SDE

Stochastic Differential Equations: A Concise Technical Introduction

As a second-year undergraduate in mathematics, I’ve recently started self-studying stochastic differential equations since it’s interesting and applicable to machine learning. While most resources dive quickly into measure-theoretic probability, I found it challenging to find concise, technically accurate summaries that bridge undergraduate calculus/probability and the core machinery of Itô calculus. This post is my attempt to fill that gap. It’s written primarily for fellow undergraduates who know real analysis and basic probability but haven’t yet taken a full course in stochastic calculus.

Brownian Motion

Before introducing stochastic differential equations, it is helpful to recall the deterministic case.

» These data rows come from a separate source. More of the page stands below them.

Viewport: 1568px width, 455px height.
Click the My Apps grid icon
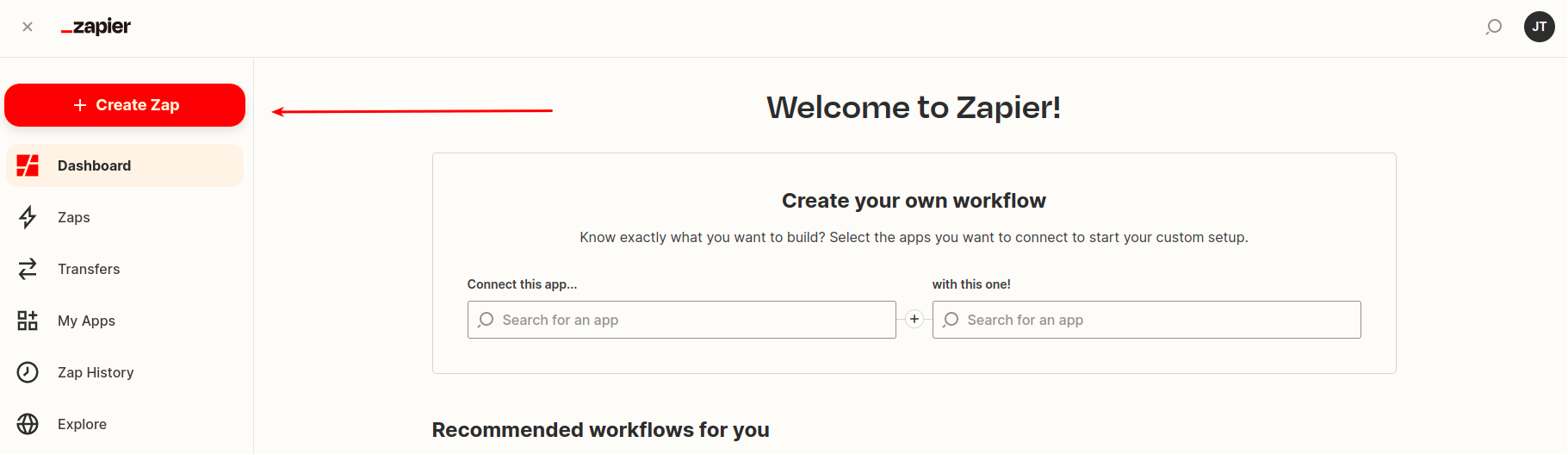pos(28,321)
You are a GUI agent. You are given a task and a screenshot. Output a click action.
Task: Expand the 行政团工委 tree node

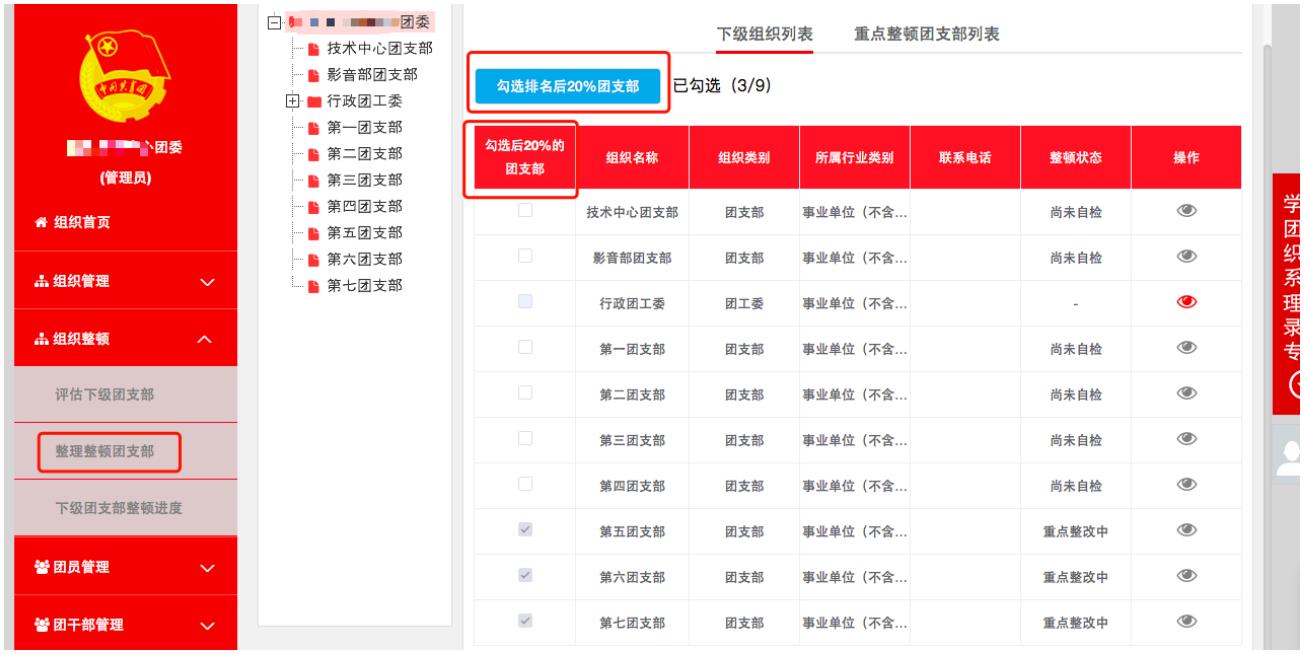click(291, 100)
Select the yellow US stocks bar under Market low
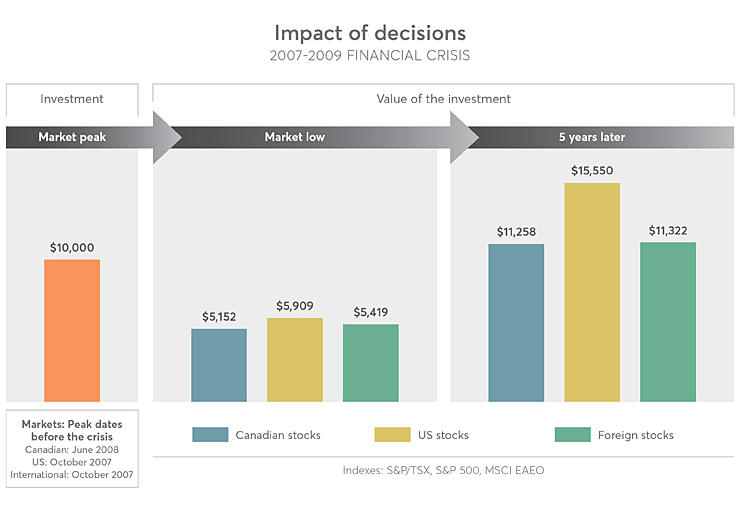The image size is (740, 522). point(295,359)
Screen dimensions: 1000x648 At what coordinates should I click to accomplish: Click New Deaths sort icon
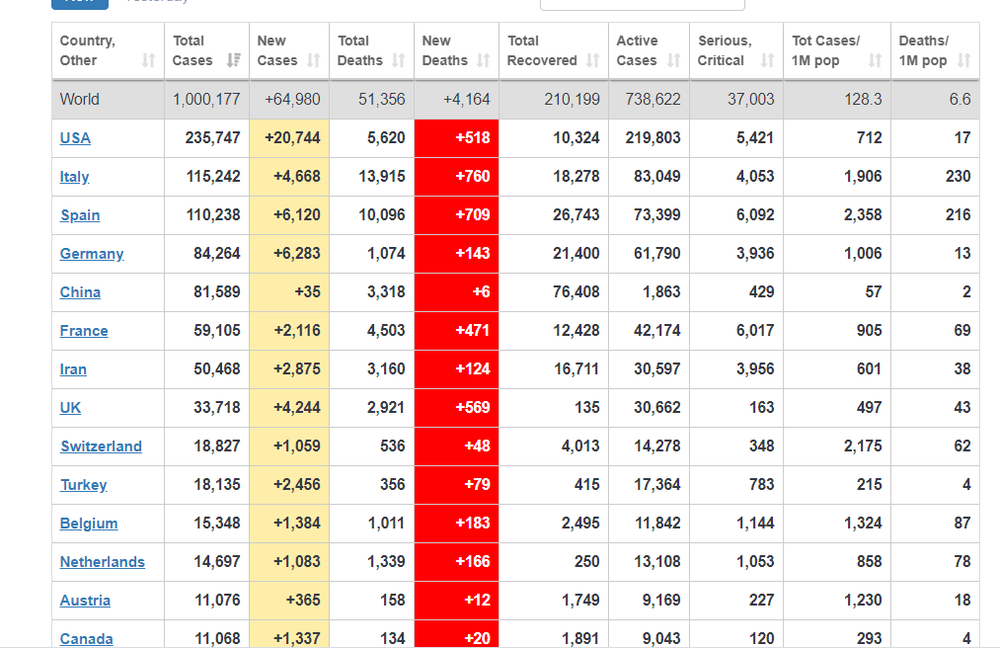pyautogui.click(x=483, y=61)
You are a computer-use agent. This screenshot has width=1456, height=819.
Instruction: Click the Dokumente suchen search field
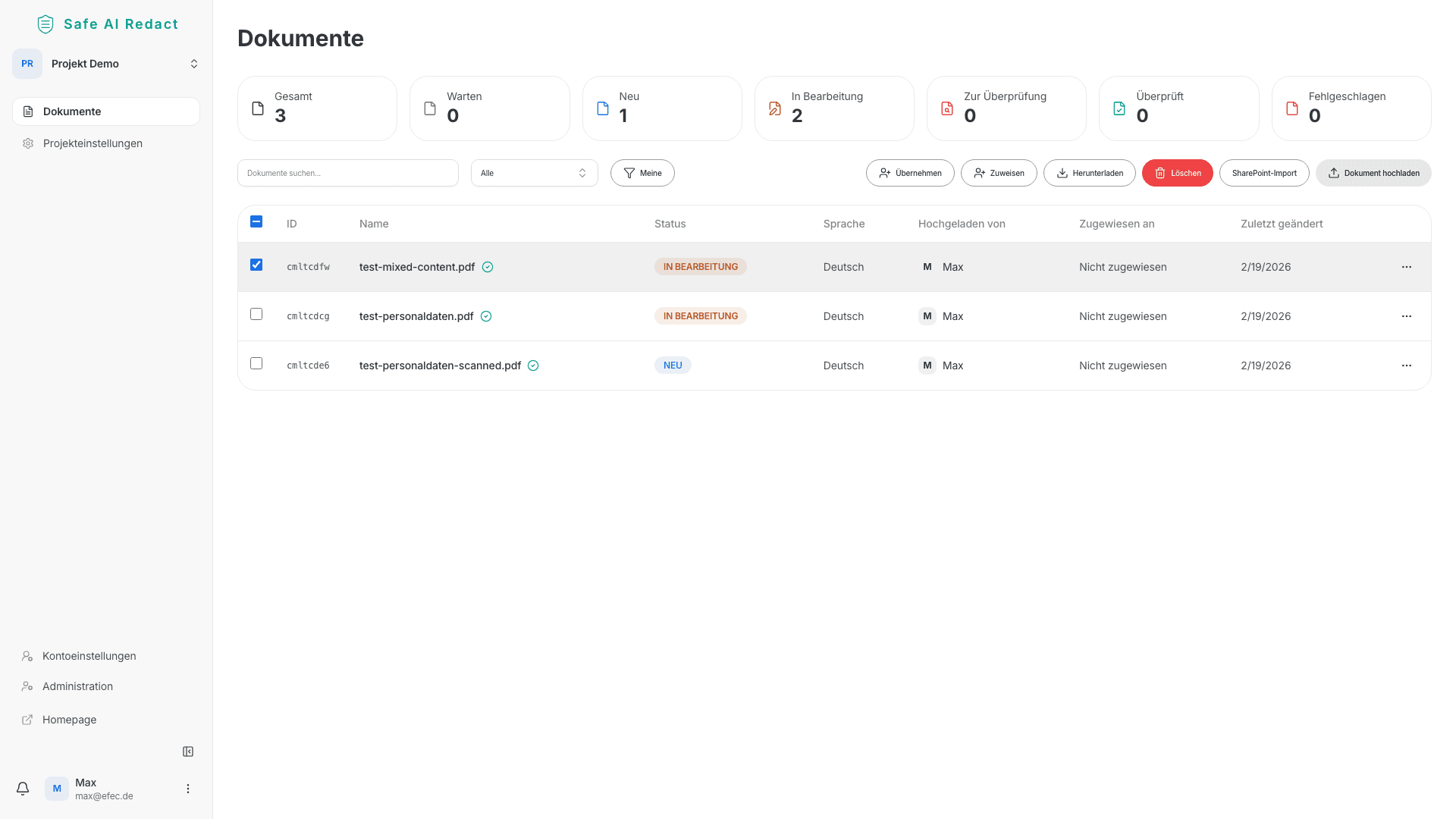pyautogui.click(x=348, y=173)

An ordinary differential equation (ODE) has the form

\[\frac{df}{dt} = b(f,t), \quad f(t_0) = f_0,\]

or in differential notation,

\[df = b(f,t)\, dt.\]

Here \(b(\cdot,t)\) is the deterministic drift coefficient, and for suitable conditions on \(b\), there exists a unique deterministic solution $f(t)$.

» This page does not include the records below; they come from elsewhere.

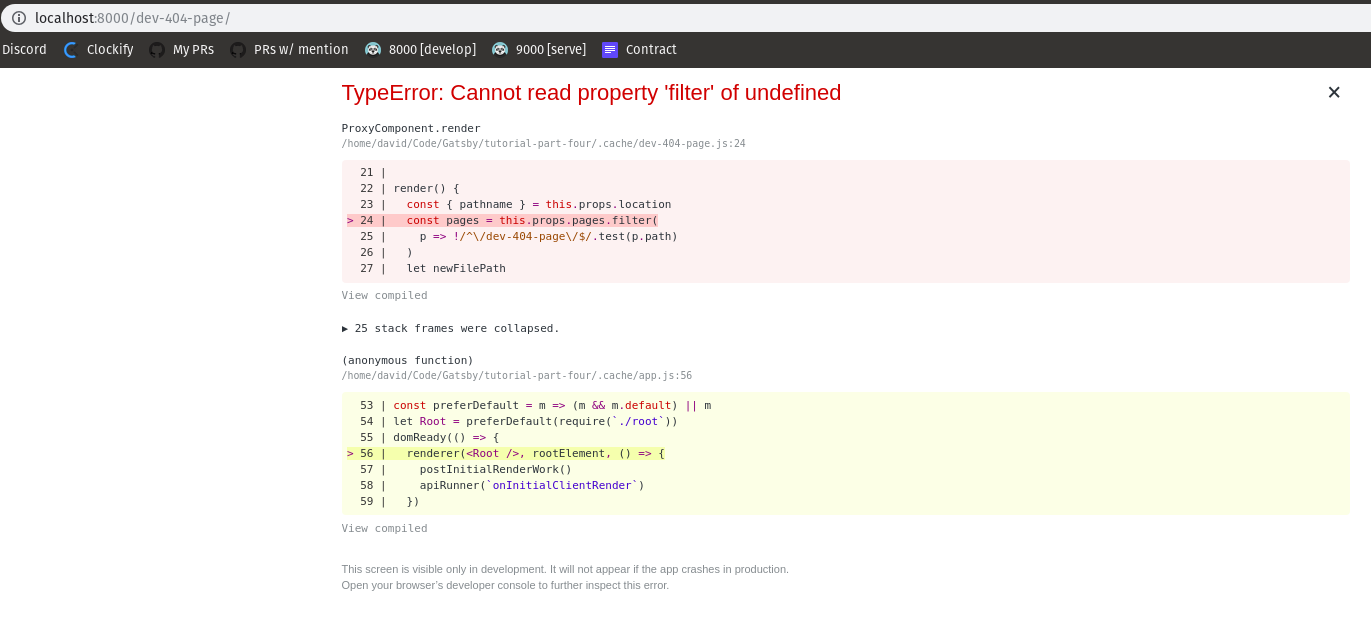Screen dimensions: 1371x627
Task: Click the globe icon for 8000 [develop]
Action: click(x=374, y=49)
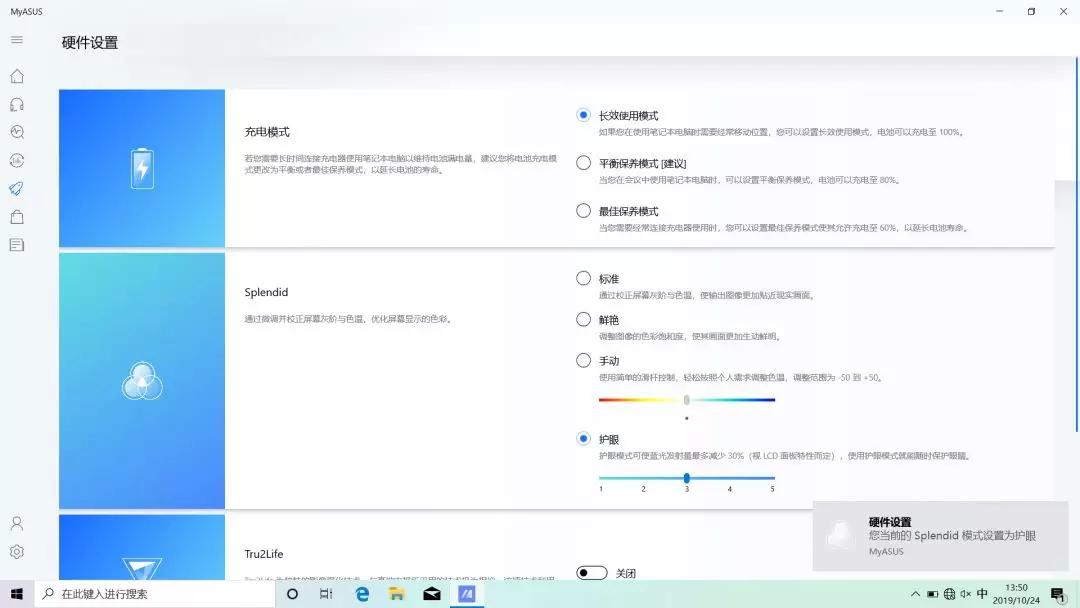Choose the 标准 Splendid mode
Viewport: 1080px width, 608px height.
pyautogui.click(x=584, y=278)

Ordinary differential equations often provide an effective framework for modeling many real-world systems, such as population growth. However, these models are fully deterministic. Given the same initial conditions, they always produce the same trajectory.

In reality, most systems are subject to random fluctuations due to environmental noise, measurement errors, or other unpredictable influences. For instance, stock prices are affected by unpredictable market events

To capture such randomness in a continuous-time setting, we can extend the deterministic model by adding a stochastic noise term:

\[dX_t = \mu(X_t, t)\, dt + \sigma(X_t, t)\, dW_t, \quad X_0 = x_0.\]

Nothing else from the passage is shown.